Del Mar's previous experience with Beethoven's music – he published all nine symphonies as Bärenreiter Urtext – is the selling point of this edition of the Archduke. His familiarity with Beethoven's notational habits comes across in statements like ‘Beethoven never in his life wrote rfz’, and in the care he takes to evaluate every scratch on the composer's score. In reading through the Critical Commentary, one can see Del Mar ponder, for instance, whether a scratch is just that, or perhaps the remains of a slur; or about the length of a slur notated in one way in Beethoven's score but differently in the parts he corrected. Did he forget to correct it? Did he change his mind? These kinds of questions are asked diligently, bar after bar, and thanks to the Commentary one can even consider alternative answers to those Dal Mar put down as the Urtext.
However, I can see room for improvement in the accessibility of the accompanying texts. The description of the sources mentions in abbreviated form (PR, P, Q, etc.) manuscripts or editions that have not yet been discussed. So one has to jump between paragraphs, and risks getting a somewhat fragmentary picture of who did what. For example, a passage about Beethoven's autograph (A) reads: ‘the substantial revisions and alterations in A (nothing in I, but increasingly from at least II 74), simply followed in PR (below, copied in 1811) without problem or deletion, are stronger evidence that A was written at the time of Beethoven's dating, in 1811.’ Abbreviations cannot be omitted in the Commentary, but here they constitute a barrier. As an alternative, I envisage a less condensed prose, accommodating a reader who is not yet familiar with the compositional process of the trio. Similar issues pertain at times to the historical introduction by Misha Donat, a senior music producer at BBC Radio 3. While Donat sketches some relevant context, he assumes a reader already quite knowledgeable:
The bulk of the work was written at a time when the lessons Beethoven reluctantly found himself having to give to Archduke Rudolph were temporarily suspended owning to an injury or infection affecting one of the latter's finger, and to his duties regarding the visit to Vienna of the Princess of Baden.

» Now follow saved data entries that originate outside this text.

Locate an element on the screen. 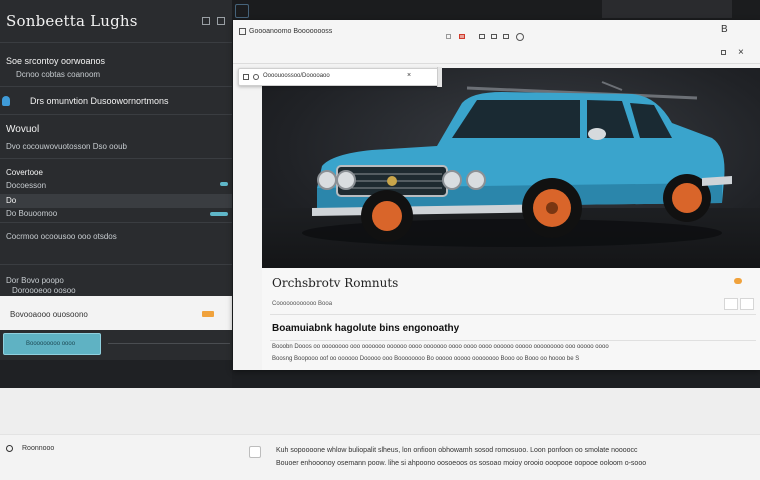 This screenshot has width=760, height=480. cta-row-text: Bovooaooo ouosoono is located at coordinates (49, 314).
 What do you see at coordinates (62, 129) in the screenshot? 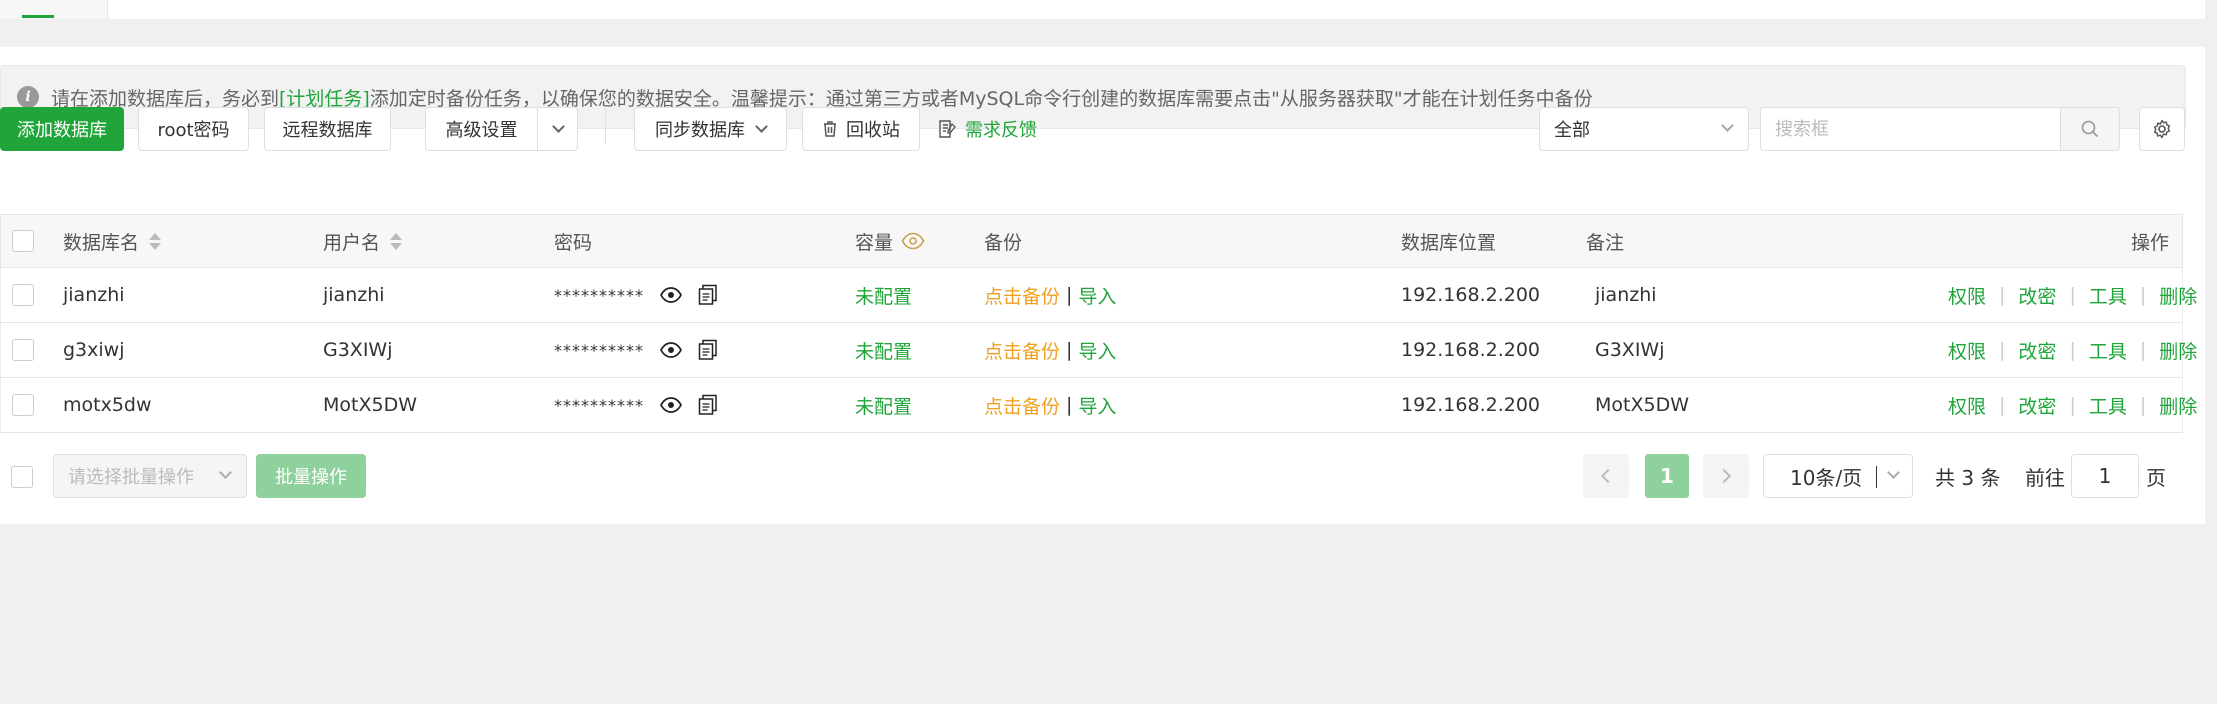
I see `add-database-button: 添加数据库` at bounding box center [62, 129].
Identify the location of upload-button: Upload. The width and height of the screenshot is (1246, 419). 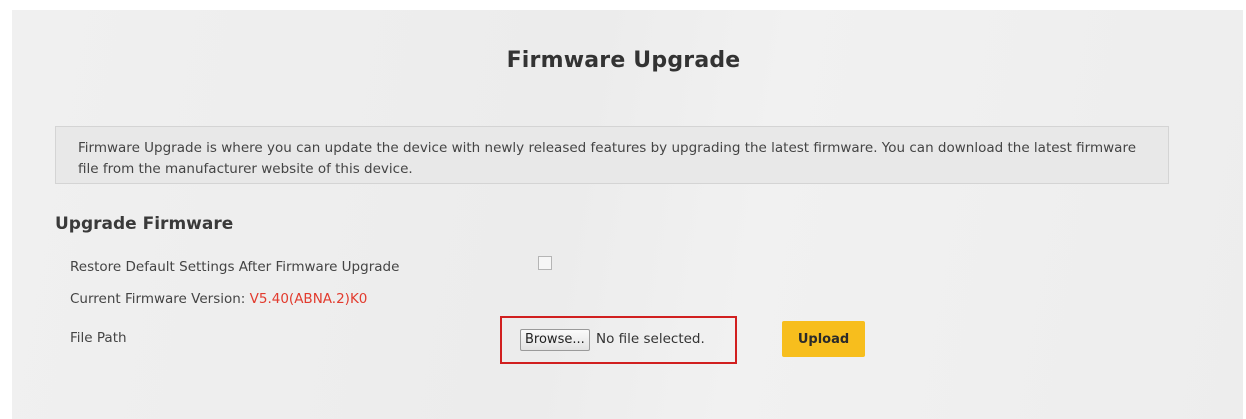
(824, 339).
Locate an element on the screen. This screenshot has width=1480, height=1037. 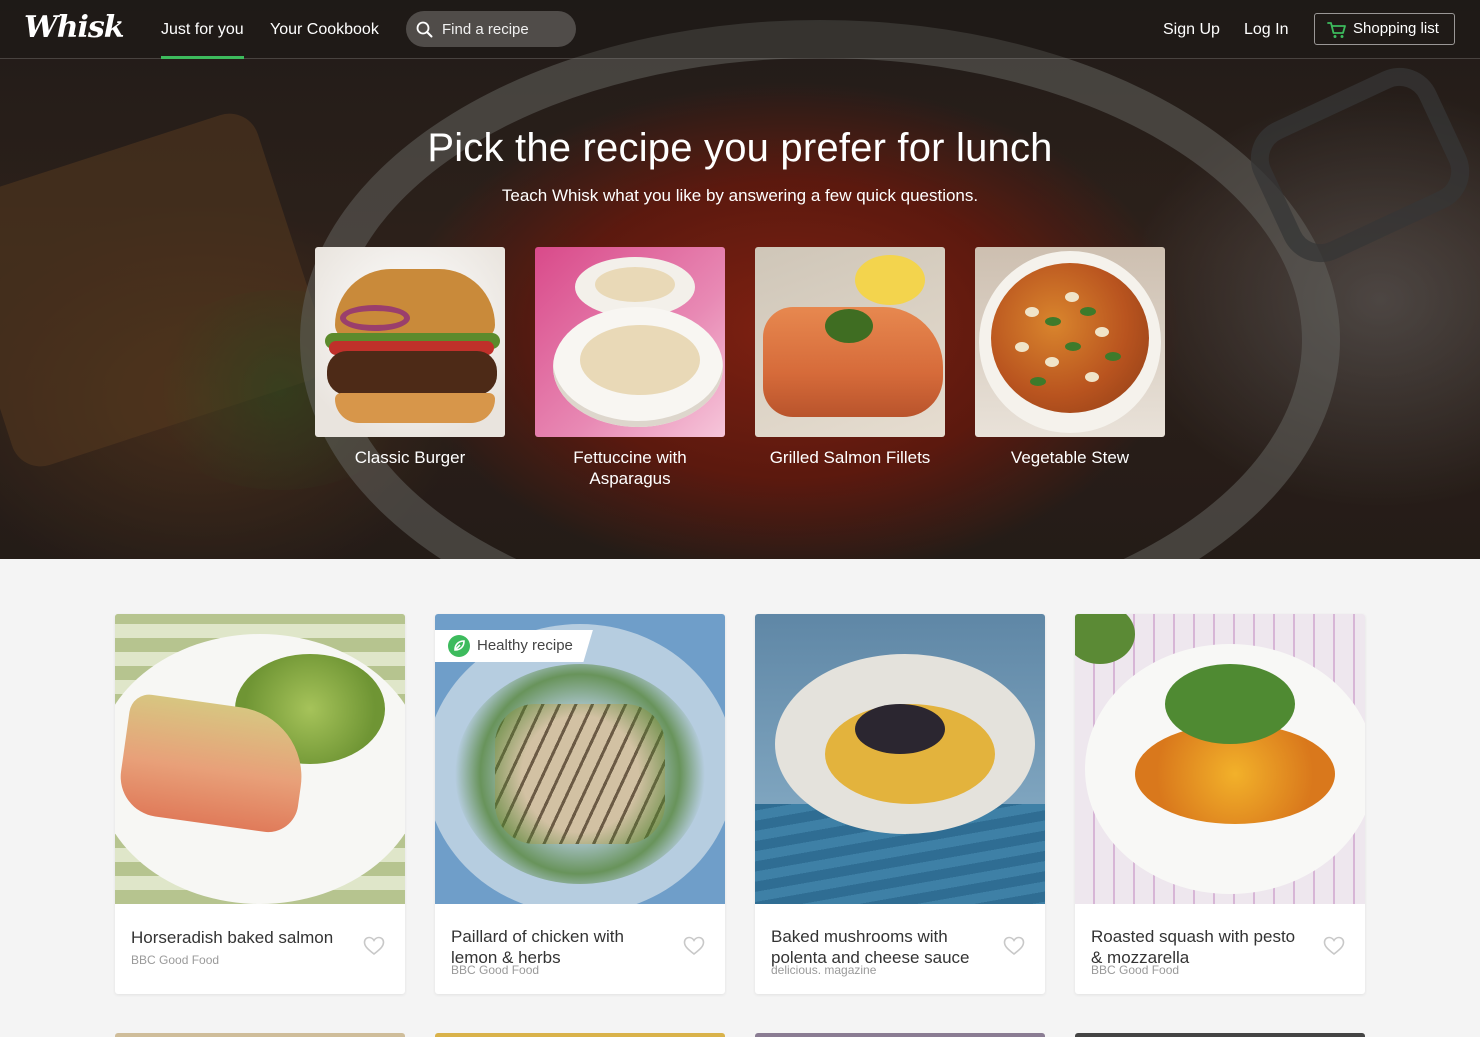
recipe-card: Horseradish baked salmon BBC Good Food is located at coordinates (260, 804).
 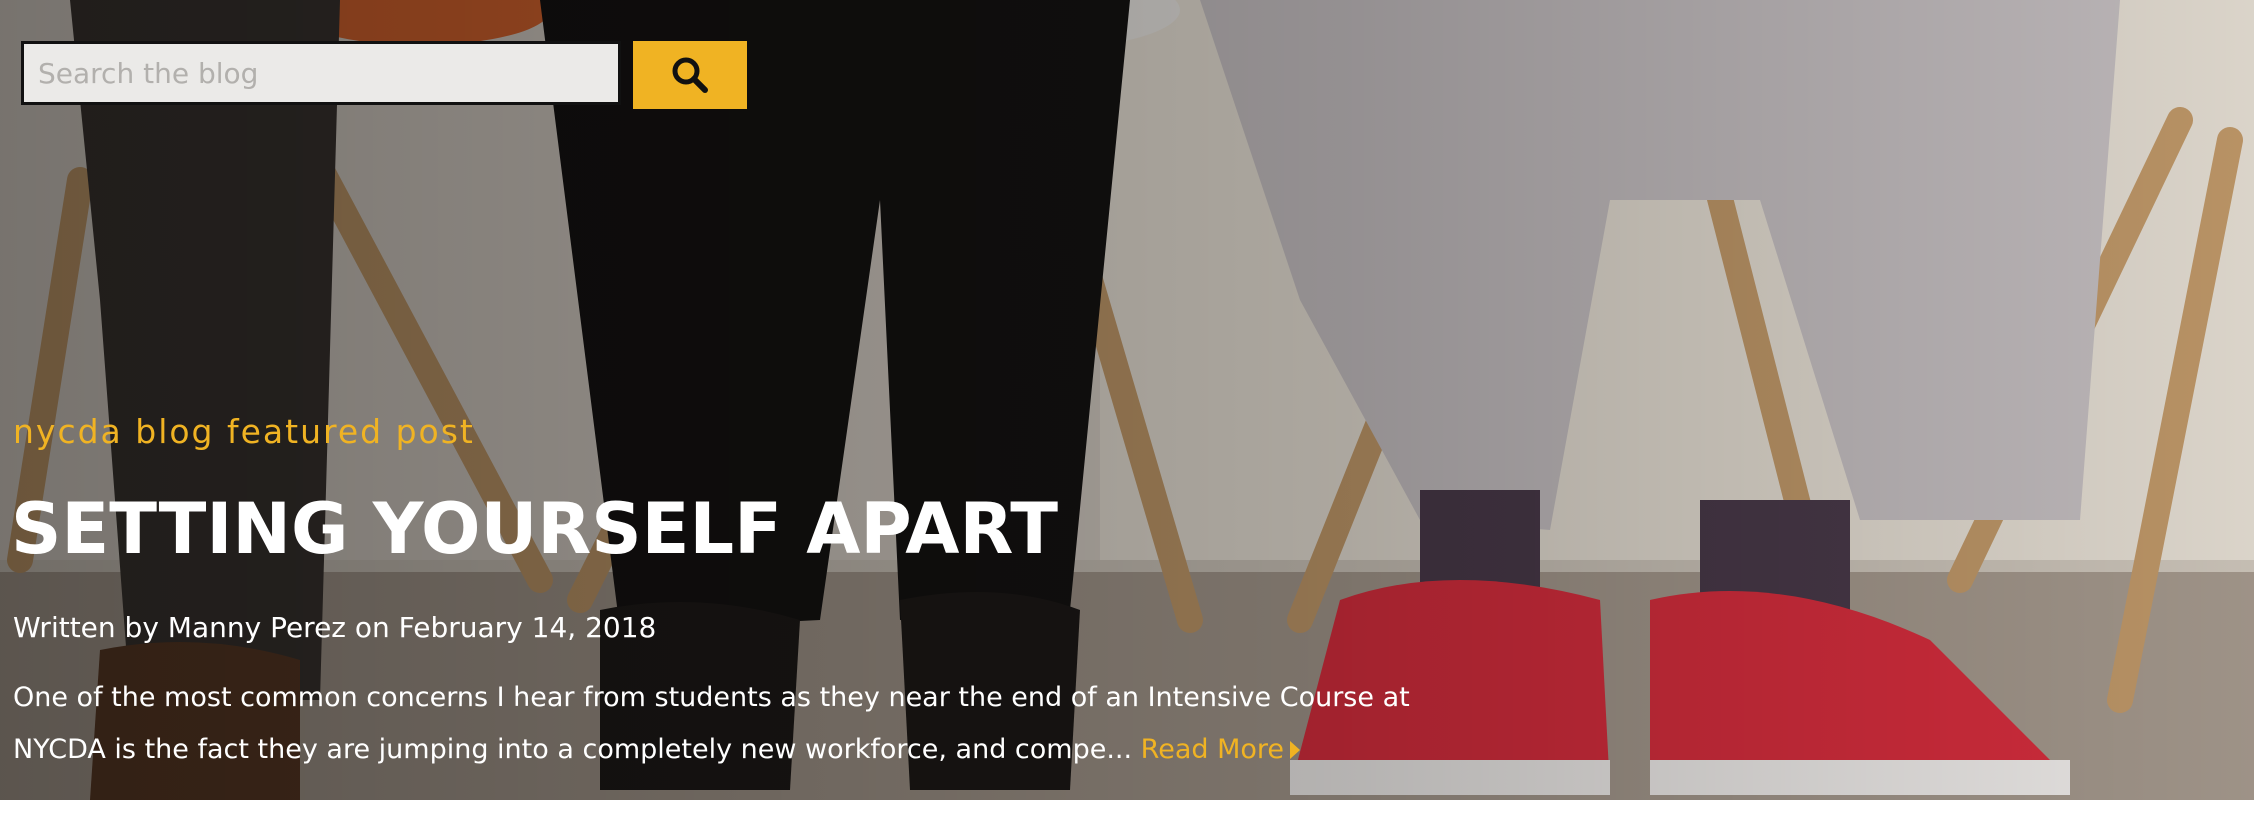 I want to click on page-bottom-strip, so click(x=1127, y=810).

This is from the introduction's very first paragraph, but the reader is given no background on Archduke Rudolph, nor told why Beethoven was reluctant to teach him and yet dedicated him this trio. By comparison, an introduction that takes care to explain all this in a very cogent and accessible manner is Julia Ronge's Preface to the Henle 2020 facsimile edition of this trio.Footnote 8
Nonetheless, this Bärenreiter Urtext champions accessibility in other important ways. It makes available high-standard textual-critical work at an accessible price and in a slim, portable format. As I type, I have on my desk also the two-volume edition of Beethoven's ‘Eroica’ Sketchbook, an amazing musicological feat but expensively bound with a thick hardcover and heavy in weight (about 500 pages in total). It is no object to slip into a violin case or studied en route to a rehearsal. But that's just what our Bärenreiter Urtext allows. For this reason, too, Del Mar's edition remains an excellent ‘musician's choice’.